Keep Looking for a Job

Open up your job search. You may need to look in a different field or different area than you were original. Additionally, you may take a part-time or a temporary job so that you can continue to keep the lights on. Retail work or fast food work may not be very enjoyable, but it can help meet some of your basic needs and often offers flexibility for when you do begin to interview.

You should also look at ways that you can raise some money to help pay the bills. It may mean selling things, or it may mean working as a freelancer. You may be able to pick up odd jobs here and there to paint a house or doing yard work. All of these little things can add up and make a big difference.

Do not give up. Keep looking for a job, and reach out to make connections. Use the internet, Facebook, Twitter, and any other networking that you have available to you while you continue to look for a job. Your persistence will eventually pay off.
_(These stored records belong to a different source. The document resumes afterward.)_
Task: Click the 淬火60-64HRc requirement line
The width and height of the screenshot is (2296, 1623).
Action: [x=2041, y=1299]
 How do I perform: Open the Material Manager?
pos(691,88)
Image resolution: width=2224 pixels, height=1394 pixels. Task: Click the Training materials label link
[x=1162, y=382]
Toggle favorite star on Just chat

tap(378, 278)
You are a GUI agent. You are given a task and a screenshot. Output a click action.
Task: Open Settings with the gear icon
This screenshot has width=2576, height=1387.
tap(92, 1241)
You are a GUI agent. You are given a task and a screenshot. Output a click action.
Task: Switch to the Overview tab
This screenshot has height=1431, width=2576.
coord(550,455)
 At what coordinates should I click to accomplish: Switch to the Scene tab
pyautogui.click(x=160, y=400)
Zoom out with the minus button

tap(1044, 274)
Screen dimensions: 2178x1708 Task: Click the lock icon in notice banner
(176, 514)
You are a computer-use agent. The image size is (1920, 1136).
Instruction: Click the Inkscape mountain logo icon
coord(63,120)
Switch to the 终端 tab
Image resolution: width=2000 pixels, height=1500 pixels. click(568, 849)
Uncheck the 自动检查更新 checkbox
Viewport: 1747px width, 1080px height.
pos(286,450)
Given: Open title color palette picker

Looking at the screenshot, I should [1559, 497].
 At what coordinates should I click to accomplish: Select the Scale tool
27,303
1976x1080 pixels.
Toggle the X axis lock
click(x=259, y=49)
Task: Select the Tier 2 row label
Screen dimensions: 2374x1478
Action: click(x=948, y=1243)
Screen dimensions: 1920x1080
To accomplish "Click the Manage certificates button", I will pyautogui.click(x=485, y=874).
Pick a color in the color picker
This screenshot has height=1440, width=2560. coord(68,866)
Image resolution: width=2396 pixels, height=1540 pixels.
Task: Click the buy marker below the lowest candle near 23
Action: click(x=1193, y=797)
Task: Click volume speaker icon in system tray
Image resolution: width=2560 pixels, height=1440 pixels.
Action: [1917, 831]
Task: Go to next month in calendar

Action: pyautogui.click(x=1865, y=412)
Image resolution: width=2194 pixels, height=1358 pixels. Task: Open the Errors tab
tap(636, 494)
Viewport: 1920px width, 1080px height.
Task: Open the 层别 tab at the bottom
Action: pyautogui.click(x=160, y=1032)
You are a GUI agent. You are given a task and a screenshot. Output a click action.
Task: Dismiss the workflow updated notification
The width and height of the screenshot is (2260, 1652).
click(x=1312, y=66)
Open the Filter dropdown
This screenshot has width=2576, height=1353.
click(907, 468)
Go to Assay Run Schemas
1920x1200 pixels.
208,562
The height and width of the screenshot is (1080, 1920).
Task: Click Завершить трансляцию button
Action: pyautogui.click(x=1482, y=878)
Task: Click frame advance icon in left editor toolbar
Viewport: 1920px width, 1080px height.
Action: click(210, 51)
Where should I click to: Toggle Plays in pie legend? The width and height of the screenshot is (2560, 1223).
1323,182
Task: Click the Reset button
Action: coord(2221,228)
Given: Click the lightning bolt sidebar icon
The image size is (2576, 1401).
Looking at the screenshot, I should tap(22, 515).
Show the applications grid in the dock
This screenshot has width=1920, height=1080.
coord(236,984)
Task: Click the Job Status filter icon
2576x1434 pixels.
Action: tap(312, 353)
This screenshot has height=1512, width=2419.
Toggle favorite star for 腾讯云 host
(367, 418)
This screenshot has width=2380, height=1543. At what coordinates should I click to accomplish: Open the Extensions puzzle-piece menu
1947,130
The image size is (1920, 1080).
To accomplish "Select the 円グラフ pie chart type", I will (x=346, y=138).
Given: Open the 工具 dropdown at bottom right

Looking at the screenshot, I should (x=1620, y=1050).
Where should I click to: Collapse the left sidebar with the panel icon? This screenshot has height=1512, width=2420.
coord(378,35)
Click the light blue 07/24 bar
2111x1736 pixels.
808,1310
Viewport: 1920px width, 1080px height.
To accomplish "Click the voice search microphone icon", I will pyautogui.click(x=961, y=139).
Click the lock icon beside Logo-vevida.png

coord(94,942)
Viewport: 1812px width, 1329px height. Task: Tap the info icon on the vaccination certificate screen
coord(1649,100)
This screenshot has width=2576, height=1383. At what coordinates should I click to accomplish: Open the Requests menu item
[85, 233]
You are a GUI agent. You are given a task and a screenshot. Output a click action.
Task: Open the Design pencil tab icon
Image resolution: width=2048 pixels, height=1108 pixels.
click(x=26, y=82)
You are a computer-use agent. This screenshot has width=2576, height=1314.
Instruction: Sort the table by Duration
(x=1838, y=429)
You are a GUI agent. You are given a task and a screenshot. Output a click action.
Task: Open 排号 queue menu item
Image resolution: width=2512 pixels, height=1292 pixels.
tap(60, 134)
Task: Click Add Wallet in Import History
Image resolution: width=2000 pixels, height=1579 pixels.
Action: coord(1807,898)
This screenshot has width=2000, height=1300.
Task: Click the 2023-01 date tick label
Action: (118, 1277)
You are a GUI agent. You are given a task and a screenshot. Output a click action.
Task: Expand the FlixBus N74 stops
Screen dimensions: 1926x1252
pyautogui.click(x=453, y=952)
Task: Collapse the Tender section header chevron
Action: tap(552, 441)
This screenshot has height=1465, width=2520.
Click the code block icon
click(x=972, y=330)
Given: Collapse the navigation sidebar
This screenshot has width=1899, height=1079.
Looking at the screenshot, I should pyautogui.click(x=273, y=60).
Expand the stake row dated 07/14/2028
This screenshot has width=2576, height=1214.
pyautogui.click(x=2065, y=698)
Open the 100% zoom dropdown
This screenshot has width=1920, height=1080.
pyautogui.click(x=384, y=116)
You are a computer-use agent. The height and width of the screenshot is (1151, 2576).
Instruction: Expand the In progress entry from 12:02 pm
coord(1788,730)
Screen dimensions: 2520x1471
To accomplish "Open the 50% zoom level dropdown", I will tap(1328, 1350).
When you do not have any income, you need to be willing to work at jobs that you may not normally consider, even if it is just temporarily. 

Take Advantage of Local Resources and Help

You may also want to look into local resources for the unemployed. Although you do not qualify for unemployment, the unemployment office may be able to help you learn about job fairs or have resources to help you look for a job. You may want to consider workshops that help with interviewing skills or get help updating your resume so that you are more competitive while you are looking for a job. It is important to be as proactive as possible in this situation. If you are struggling to put food on the table, and if you have children, you may want to see if you qualify for any social services benefits. Also, to help with food, they may offer training or help with childcare while you are interviewing for a position.